State how many lines in the records below contain the string "Where", counting only matches with the same capitalization. Give the number alone.

— start —

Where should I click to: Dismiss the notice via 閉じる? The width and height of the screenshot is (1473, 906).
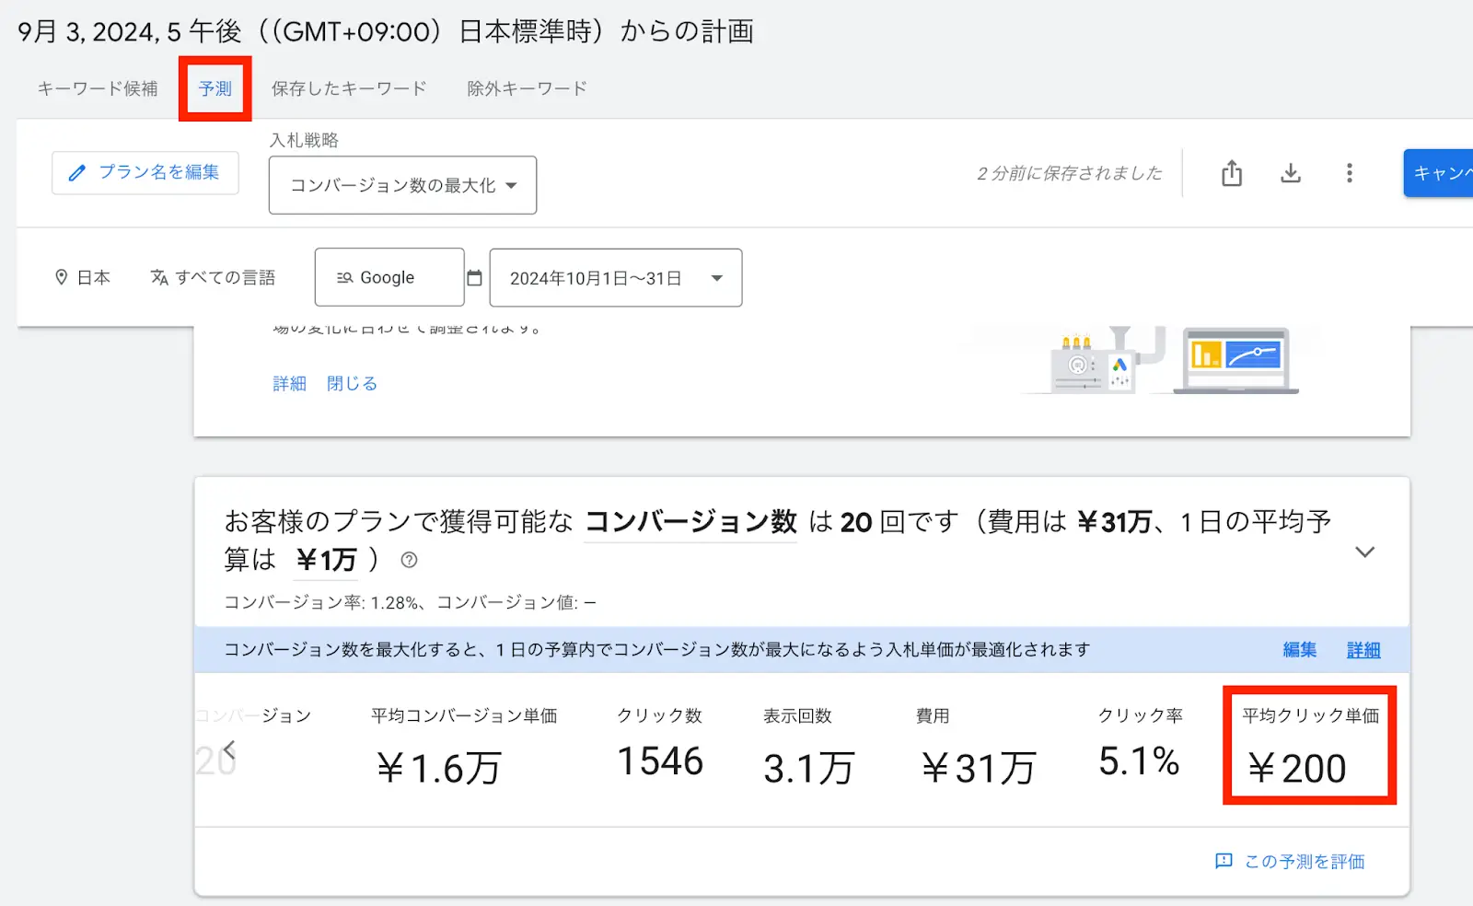[x=351, y=383]
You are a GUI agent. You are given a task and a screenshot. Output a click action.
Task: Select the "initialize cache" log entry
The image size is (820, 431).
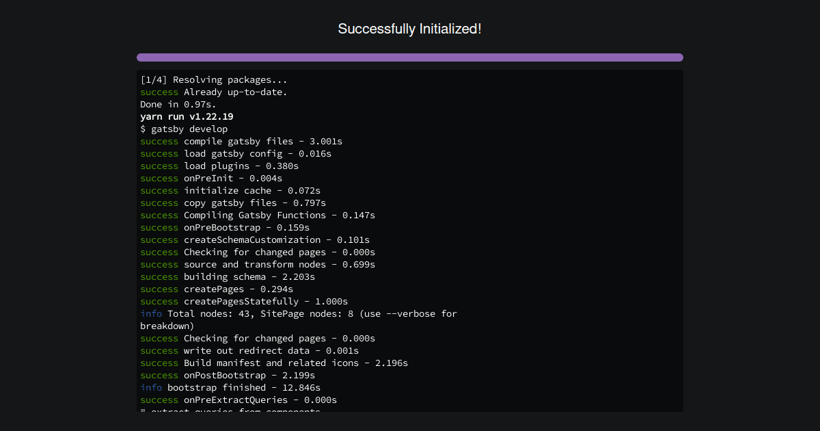(230, 191)
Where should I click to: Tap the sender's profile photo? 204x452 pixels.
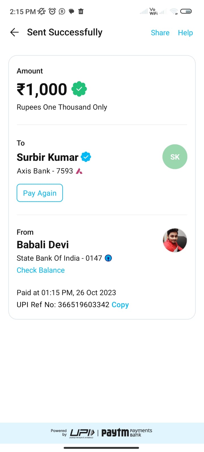tap(175, 240)
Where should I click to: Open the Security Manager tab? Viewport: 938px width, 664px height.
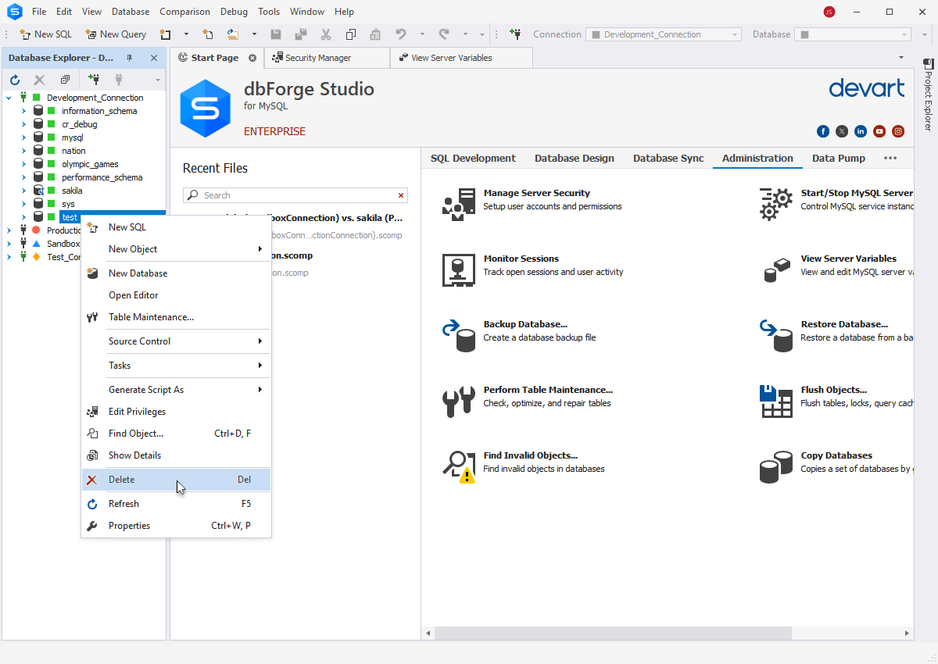318,58
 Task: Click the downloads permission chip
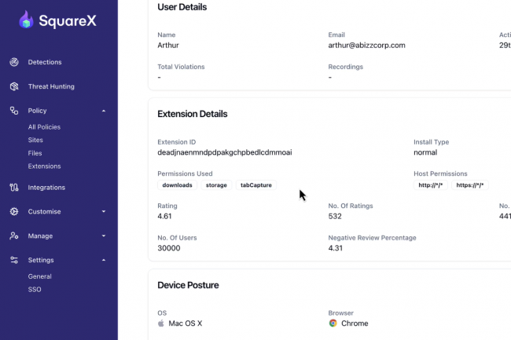click(177, 185)
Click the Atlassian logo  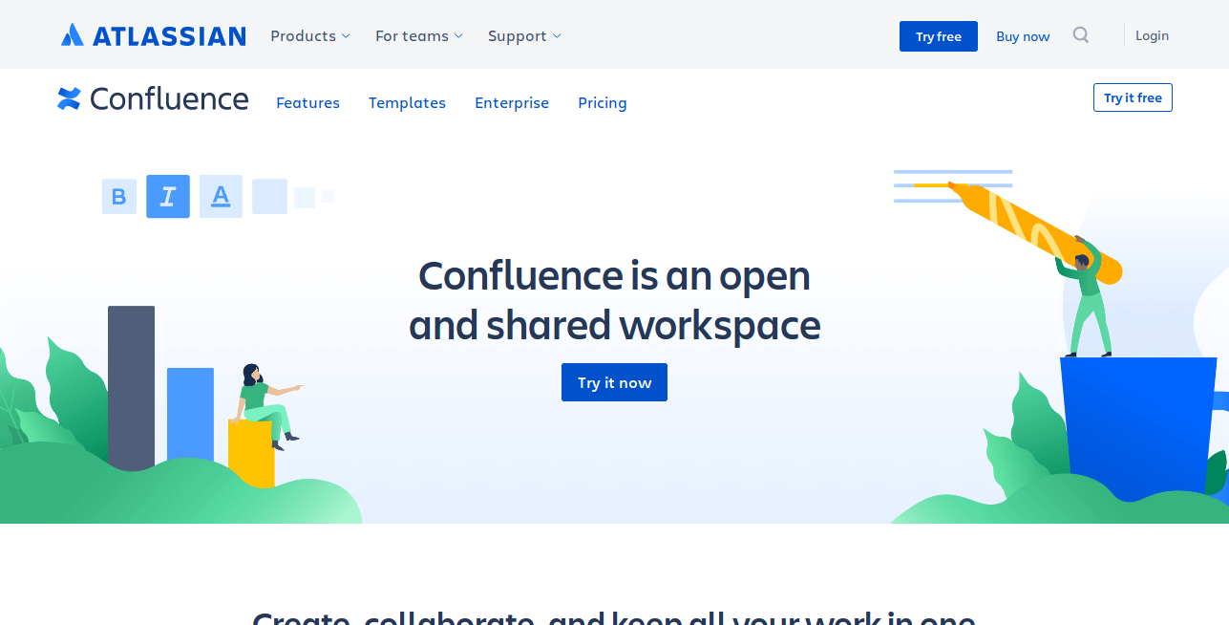click(x=153, y=36)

— end —

WRITTEN SOLUTION — 3